A post from Kevin Drum, Once Again, a New Book Debunks Some History I Never Knew In the First Place,* made me wonder a few things. First, Kevin’s confusion:
Am I befuddled by history? Or by historiography? Or do I need a different word altogether?
Until five minutes ago, before I read this book review, it never would have occurred to me that white women were anything less than full partners with men in the white supremacy of the antebellum South. I have never read anything that even remotely suggests such a thing. And yet, apparently this has been a widely held belief—and not just by the masses, but by practicing historians as well.
Additionally, today I listened to the Extremeley Offline podcast where Zaid Jilani moderated a conversation between Liz Bruenig and Jon Chait, and Jilani talks about some of his confusion and discomfort with the racial dichotomies that have recently emerged in the United States (though our politics are very different it seems we have had the same experiences and reactions in relation to this). For example, all nonwhites are now “people of color,” set against whites. The three present a thesis that a dominant form of conceptualization of the world on the modern Left is between the marginalized and those who are not, and so you have dichotomies. People of color vs. whites. Women vs. men. The queer vs. straight. And, of course, the poor vs. the rich.
Which brings me back to Drum’s observation: as an older white male of a certain generation I don’t think he’s internalized the dichotomous framework intuitively. Within that framework, the idea that white women were oppressed, just like black people, in the South by white men, may lead to the idea that there should be and is natural solidarity among the marginalized. Presumably in a “progressive stack” white males would be on top and black females at the bottom. But white females and black males would be in the middle.
Reality is of course not line with the simplicity of this framework. Men, women, blacks, and whites, do not exist in a simple individualized world where their interactions are all dyadic and governed by heuristics of power. White women are part of families and communities, and during the antebellum South, those families and communities were invested in the institution of slavery. White women reflected, reinforced, and even shaped, some of their subculture’s values. They were subordinates. But they were invested in the system, not simply humans from whom production could be extracted before their expiration.

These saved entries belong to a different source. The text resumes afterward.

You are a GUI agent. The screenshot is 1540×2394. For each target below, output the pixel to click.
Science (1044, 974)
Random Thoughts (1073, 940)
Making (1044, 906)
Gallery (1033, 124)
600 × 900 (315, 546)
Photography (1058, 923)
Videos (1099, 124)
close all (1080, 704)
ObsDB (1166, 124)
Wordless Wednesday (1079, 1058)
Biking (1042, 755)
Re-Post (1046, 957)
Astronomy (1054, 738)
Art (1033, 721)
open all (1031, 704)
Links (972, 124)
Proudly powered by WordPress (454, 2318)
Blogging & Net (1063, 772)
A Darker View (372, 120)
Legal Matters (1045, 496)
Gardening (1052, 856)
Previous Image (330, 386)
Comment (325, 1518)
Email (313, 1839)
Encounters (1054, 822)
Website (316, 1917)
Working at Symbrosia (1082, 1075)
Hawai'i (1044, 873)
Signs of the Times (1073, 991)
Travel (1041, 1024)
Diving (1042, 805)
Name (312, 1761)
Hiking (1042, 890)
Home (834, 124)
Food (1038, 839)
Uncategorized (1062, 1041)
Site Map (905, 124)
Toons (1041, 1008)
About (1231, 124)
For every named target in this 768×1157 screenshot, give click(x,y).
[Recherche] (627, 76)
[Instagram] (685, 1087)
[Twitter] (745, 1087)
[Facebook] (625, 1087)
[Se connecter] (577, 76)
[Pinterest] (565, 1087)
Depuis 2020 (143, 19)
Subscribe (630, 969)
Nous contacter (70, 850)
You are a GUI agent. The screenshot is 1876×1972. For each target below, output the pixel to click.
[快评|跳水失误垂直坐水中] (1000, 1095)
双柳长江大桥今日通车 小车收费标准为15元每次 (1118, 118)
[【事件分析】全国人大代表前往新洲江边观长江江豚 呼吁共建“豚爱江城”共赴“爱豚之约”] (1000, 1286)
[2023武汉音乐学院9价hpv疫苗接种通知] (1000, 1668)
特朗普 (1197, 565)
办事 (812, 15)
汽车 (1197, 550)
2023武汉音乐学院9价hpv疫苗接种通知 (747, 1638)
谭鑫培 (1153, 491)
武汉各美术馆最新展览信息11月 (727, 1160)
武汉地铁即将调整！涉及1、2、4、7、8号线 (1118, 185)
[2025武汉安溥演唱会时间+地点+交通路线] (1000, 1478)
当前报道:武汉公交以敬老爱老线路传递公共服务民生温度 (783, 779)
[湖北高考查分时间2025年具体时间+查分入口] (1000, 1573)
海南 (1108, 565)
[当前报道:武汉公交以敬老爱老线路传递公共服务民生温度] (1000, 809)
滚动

To illustrate this complexity, consider differences in attitudes toward laws regarding interracial marriage in the United States. The chart above shows responses from the GSS for whites only by year. What you notice is that there is almost no difference between men and women. Doing a logit regression sex does not predict different attitudes at all. Men and women show the same support/opposition to these laws over the years.
But, this does not mean that men and women are the same in their attitudes on a conventional liberal/progressive spectrum. I did a second analysis of attitudes toward gay marriage. Women are consistently less opposed to gay marriage (again I limited the sample to whites). When I did a logit regression sex remained a very significant predictive variable (though less so than education and political ideology).
Basically, when it comes to racial issues men and women do not seem to differ much in their attitude. In some revealed attitudes, such as dating, women seem somewhat more racially conservative than men. But, when it comes to attitudes toward gays and rights for gays, women have generally been somewhat more liberal than men. By your identity some things can be probabilistically inferred, but the direction of the inference may surprise you more often than not.
The moral of the story is than Manichaean ideological frameworks are great for tactical mobilization of coalitions. But they don’t easily reflect a simple calculus of moral attitudes, affinities, and sympathies.
* It’s very rare that one of my posts mentions another blog post on another blog nowadays. Very nostalgic.